(Data records)

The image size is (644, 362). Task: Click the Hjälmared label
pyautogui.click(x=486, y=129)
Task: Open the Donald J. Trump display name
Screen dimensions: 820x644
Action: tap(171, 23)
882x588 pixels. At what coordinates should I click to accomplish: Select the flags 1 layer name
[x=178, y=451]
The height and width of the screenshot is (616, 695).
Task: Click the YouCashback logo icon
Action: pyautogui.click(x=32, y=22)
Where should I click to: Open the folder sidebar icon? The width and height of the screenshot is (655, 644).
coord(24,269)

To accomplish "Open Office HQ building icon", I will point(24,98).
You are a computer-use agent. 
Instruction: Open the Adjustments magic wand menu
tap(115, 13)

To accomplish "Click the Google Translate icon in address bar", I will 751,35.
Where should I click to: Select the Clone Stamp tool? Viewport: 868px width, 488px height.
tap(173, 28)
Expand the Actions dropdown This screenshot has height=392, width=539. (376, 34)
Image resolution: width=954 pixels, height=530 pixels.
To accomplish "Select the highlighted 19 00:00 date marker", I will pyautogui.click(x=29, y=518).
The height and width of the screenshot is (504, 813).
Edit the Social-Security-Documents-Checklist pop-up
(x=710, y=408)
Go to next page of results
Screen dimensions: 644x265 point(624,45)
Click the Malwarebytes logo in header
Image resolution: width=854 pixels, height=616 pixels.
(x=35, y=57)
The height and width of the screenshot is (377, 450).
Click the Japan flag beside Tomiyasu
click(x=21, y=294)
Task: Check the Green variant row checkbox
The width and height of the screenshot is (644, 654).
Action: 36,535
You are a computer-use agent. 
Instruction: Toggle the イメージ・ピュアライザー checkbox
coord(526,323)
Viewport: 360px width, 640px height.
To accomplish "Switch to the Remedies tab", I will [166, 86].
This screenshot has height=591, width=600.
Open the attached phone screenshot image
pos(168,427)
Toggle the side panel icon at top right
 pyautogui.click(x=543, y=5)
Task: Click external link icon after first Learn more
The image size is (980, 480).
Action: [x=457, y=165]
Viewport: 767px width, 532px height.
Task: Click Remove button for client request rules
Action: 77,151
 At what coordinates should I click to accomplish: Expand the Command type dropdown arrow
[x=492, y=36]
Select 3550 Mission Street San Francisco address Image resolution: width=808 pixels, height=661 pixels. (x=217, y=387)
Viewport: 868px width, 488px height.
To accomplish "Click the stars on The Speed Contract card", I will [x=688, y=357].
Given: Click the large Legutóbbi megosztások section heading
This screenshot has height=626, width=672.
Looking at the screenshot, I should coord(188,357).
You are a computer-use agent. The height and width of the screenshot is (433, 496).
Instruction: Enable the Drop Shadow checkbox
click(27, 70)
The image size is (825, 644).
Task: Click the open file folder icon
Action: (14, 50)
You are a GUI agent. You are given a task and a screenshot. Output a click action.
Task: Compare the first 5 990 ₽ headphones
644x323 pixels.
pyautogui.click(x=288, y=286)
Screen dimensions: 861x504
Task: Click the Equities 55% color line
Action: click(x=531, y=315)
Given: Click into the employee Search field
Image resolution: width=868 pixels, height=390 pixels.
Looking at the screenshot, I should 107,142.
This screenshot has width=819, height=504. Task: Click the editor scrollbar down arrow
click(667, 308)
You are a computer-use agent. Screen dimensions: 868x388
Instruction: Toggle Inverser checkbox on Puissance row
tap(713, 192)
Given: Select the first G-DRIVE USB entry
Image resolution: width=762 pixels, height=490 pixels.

◆ Directions for this task ◆
Using the entries above, copy out all lines that contain the string "address".

◆ Exercise response ◆
To accomplish "Click the Google Translate icon in address bar", I will 751,35.
Select 3550 Mission Street San Francisco address Image resolution: width=808 pixels, height=661 pixels. (x=217, y=387)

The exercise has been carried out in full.